• What the task requires
For the listing below, print exactly the lines from the line with "804x450 pixels. At" to the line with "is (399, 690).", both included, and nothing beyond them.
━━━━━━━━━━━━━━━━
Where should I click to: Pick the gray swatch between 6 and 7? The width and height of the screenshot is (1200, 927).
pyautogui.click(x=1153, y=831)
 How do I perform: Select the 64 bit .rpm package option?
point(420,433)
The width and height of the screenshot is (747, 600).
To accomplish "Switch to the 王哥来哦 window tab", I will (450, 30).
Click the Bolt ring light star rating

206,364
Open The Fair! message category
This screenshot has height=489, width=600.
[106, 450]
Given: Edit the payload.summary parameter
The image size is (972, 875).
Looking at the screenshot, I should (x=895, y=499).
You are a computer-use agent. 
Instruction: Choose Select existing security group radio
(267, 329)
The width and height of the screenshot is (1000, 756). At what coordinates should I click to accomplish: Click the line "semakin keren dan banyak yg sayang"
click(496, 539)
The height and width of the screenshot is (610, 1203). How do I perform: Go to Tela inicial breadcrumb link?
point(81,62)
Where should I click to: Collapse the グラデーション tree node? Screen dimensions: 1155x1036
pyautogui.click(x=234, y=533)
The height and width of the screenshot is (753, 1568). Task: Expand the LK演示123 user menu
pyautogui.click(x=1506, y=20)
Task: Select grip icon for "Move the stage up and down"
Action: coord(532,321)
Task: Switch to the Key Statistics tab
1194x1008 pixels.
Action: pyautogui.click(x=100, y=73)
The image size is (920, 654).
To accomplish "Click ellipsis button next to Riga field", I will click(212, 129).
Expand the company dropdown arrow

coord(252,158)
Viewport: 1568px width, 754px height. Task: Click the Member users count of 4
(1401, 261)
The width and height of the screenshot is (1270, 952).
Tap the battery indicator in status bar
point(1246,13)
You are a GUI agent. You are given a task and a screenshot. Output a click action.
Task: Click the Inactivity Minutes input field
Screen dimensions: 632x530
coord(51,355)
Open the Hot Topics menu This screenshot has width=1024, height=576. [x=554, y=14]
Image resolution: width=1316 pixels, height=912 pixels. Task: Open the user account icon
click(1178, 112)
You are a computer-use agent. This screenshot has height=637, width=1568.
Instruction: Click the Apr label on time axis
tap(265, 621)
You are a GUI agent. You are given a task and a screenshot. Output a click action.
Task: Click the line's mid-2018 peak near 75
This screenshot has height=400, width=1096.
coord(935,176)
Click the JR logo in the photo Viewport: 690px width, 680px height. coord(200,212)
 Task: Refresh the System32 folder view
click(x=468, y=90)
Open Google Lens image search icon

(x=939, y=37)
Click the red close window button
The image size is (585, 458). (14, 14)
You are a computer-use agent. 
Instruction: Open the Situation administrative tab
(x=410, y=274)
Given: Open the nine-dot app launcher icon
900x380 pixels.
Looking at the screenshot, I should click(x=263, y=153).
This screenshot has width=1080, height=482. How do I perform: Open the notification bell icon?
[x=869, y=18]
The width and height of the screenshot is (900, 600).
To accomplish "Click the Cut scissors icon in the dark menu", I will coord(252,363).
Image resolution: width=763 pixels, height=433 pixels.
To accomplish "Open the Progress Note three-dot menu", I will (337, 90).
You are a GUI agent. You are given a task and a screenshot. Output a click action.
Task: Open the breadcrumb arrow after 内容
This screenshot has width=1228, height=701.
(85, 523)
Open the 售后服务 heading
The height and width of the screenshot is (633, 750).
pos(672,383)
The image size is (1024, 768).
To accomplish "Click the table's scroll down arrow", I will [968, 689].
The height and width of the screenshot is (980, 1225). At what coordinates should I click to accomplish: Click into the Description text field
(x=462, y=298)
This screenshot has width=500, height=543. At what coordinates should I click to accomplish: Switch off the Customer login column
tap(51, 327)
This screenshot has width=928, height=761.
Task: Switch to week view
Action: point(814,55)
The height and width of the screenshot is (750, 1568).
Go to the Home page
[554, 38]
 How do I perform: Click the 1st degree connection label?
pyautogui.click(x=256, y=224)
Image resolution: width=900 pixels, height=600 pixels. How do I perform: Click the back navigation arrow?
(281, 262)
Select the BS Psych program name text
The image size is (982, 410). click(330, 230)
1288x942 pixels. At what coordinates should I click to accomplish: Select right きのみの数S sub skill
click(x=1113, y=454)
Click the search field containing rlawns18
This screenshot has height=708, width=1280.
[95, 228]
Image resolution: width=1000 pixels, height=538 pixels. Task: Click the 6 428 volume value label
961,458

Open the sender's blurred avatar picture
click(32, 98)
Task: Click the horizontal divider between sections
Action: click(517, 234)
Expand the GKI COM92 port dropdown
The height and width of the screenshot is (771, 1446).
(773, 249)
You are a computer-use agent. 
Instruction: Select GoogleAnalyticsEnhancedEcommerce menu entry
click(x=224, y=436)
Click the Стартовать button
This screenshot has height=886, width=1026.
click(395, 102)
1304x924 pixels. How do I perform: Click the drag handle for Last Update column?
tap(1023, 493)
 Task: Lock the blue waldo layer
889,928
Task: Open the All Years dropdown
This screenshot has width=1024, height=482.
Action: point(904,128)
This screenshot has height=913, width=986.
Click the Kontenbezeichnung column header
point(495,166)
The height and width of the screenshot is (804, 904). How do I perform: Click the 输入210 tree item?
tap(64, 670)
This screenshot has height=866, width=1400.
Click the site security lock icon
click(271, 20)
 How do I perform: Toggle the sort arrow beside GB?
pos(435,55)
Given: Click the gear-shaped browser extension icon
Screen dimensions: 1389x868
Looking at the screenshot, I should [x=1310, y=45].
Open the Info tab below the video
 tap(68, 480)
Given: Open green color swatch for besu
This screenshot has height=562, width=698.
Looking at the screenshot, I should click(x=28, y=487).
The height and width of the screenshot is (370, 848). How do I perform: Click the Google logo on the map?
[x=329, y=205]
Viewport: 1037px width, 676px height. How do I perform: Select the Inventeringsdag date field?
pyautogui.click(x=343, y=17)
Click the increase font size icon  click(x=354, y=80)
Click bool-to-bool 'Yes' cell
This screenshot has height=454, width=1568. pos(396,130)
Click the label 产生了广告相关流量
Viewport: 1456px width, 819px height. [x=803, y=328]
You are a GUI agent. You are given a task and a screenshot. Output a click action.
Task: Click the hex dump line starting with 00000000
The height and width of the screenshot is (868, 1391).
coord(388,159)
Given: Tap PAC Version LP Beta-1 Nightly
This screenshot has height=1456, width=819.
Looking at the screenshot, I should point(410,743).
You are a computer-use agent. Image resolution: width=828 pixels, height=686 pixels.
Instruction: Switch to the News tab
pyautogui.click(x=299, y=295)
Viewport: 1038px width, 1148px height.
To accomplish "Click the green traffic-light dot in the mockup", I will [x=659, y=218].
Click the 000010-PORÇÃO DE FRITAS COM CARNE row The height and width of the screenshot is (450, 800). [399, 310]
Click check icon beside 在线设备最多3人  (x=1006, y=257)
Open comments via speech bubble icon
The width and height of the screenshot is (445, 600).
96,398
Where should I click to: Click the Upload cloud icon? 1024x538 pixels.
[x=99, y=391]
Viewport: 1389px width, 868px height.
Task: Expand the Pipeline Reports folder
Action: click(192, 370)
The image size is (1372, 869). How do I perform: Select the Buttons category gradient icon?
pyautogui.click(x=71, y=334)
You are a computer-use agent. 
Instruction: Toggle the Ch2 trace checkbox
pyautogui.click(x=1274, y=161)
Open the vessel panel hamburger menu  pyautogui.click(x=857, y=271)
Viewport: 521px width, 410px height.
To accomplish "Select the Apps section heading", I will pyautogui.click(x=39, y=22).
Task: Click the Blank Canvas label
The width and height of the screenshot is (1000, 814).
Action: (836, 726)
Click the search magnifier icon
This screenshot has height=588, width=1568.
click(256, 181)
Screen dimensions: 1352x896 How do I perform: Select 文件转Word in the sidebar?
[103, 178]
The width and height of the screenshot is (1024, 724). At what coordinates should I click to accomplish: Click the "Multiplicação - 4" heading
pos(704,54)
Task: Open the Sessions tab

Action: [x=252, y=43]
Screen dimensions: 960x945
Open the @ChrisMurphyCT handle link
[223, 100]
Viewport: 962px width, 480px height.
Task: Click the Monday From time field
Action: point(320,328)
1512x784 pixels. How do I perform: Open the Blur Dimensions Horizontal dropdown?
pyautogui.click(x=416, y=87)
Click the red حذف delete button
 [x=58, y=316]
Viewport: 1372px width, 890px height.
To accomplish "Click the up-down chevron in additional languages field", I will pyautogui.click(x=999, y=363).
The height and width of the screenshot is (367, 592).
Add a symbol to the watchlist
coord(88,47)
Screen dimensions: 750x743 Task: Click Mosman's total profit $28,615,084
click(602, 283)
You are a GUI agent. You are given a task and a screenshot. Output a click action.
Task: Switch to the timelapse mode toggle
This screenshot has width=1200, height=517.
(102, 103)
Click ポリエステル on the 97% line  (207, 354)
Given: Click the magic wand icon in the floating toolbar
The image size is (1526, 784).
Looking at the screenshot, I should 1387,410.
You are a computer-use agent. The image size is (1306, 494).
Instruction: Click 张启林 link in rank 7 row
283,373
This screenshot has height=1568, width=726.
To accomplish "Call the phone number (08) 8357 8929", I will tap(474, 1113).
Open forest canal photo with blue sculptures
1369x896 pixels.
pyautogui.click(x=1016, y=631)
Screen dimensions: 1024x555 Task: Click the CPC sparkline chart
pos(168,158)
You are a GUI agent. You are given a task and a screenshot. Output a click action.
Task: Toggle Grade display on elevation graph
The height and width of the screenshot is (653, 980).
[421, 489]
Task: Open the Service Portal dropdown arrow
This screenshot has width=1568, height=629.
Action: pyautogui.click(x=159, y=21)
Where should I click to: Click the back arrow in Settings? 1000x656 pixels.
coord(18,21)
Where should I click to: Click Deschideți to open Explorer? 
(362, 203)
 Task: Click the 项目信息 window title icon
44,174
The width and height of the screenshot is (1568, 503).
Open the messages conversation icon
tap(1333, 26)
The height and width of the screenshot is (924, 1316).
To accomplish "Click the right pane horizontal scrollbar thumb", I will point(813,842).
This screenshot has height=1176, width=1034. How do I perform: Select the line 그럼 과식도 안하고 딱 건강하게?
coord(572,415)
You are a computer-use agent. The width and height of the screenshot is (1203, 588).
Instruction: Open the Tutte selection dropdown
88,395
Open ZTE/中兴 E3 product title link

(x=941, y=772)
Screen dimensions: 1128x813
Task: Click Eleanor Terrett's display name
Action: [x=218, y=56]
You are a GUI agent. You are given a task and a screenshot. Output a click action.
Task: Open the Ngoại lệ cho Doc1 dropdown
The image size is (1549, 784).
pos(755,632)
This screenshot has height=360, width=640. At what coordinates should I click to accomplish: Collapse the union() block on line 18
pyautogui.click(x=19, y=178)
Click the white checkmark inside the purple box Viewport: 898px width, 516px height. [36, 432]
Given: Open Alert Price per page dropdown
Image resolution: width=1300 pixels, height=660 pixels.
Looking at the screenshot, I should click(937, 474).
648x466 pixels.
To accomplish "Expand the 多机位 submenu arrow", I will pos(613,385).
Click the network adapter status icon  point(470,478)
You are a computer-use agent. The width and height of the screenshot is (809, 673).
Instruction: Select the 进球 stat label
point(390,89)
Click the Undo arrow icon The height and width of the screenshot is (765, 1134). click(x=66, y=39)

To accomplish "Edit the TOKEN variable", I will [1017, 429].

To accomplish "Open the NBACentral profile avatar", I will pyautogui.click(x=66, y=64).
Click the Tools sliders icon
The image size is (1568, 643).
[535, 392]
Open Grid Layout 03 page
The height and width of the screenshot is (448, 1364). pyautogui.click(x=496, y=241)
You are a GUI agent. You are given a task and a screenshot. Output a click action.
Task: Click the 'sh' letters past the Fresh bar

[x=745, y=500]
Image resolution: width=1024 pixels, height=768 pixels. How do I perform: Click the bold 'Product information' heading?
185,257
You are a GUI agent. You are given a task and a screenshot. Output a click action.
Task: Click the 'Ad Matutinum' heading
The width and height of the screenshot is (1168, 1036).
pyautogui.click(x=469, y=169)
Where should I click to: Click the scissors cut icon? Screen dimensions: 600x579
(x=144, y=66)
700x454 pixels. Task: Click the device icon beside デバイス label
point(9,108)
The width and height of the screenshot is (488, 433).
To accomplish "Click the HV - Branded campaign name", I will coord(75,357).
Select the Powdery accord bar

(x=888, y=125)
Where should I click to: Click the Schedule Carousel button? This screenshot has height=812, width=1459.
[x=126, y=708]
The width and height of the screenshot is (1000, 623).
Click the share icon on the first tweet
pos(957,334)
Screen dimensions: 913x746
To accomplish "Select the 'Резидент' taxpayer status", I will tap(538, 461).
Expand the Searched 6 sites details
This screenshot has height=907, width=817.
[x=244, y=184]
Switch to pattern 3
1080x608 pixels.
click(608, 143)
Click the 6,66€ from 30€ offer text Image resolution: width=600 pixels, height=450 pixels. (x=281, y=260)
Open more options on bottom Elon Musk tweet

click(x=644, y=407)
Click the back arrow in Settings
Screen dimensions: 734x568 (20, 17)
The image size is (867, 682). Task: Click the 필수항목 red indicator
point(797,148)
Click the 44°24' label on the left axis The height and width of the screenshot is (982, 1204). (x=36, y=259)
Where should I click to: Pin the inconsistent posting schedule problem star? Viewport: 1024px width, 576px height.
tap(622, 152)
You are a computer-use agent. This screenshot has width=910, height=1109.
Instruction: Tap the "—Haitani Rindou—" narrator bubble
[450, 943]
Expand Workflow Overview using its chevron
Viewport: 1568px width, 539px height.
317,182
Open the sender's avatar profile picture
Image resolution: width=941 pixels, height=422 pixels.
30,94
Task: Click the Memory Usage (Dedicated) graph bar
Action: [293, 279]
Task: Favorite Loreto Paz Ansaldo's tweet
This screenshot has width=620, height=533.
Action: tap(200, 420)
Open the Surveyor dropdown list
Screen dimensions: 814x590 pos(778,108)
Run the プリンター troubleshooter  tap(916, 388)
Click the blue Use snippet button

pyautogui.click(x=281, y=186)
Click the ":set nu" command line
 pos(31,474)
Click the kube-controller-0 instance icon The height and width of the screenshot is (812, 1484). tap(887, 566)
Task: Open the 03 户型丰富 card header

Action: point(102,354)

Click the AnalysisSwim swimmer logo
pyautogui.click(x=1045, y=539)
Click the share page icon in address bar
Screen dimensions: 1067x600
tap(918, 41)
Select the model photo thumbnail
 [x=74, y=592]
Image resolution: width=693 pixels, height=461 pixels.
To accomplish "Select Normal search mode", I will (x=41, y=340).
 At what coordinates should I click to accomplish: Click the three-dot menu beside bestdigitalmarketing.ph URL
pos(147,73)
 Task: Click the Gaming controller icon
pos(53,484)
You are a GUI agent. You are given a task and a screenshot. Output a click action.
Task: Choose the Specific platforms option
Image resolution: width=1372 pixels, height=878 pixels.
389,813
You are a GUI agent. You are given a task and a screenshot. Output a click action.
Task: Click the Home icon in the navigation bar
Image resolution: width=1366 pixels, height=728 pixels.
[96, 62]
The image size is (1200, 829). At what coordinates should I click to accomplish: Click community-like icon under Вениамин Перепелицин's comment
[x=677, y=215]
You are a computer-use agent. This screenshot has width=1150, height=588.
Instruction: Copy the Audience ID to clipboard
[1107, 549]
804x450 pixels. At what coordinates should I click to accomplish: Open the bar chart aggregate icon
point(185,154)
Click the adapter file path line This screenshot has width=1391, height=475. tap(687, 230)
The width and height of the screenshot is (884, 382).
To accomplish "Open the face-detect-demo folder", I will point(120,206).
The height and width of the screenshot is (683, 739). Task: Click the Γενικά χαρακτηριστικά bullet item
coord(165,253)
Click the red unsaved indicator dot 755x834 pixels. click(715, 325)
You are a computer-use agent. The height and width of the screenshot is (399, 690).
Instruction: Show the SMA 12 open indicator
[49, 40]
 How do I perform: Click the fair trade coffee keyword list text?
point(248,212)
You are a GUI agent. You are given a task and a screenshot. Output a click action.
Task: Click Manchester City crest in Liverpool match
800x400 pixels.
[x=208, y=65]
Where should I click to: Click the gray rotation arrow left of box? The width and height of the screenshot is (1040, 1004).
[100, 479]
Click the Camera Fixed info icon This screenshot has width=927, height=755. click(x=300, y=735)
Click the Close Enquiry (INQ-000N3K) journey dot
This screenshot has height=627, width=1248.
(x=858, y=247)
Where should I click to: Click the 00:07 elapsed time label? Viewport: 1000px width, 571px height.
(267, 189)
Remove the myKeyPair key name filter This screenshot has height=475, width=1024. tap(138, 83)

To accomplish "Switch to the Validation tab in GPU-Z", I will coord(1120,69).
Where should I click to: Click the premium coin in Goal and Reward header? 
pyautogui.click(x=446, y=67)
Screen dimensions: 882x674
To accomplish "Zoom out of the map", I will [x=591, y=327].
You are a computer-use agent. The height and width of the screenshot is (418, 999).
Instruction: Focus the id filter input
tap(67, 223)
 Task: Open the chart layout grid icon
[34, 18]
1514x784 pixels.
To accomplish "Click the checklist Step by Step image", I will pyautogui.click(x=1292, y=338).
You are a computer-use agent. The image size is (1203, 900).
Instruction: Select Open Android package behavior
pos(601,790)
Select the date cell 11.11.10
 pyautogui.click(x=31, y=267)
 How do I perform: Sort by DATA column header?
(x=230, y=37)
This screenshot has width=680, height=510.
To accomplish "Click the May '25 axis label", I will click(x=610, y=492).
━━━━━━━━━━━━━━━━
• Reply
804x450 pixels. At what coordinates should I click to accomplish: Open the bar chart aggregate icon
point(185,154)
Click the adapter file path line This screenshot has width=1391, height=475. tap(687, 230)
The width and height of the screenshot is (884, 382).
To accomplish "Open the face-detect-demo folder", I will point(120,206).
The height and width of the screenshot is (683, 739). Task: Click the Γενικά χαρακτηριστικά bullet item
coord(165,253)
Click the red unsaved indicator dot 755x834 pixels. click(715, 325)
You are a computer-use agent. The height and width of the screenshot is (399, 690).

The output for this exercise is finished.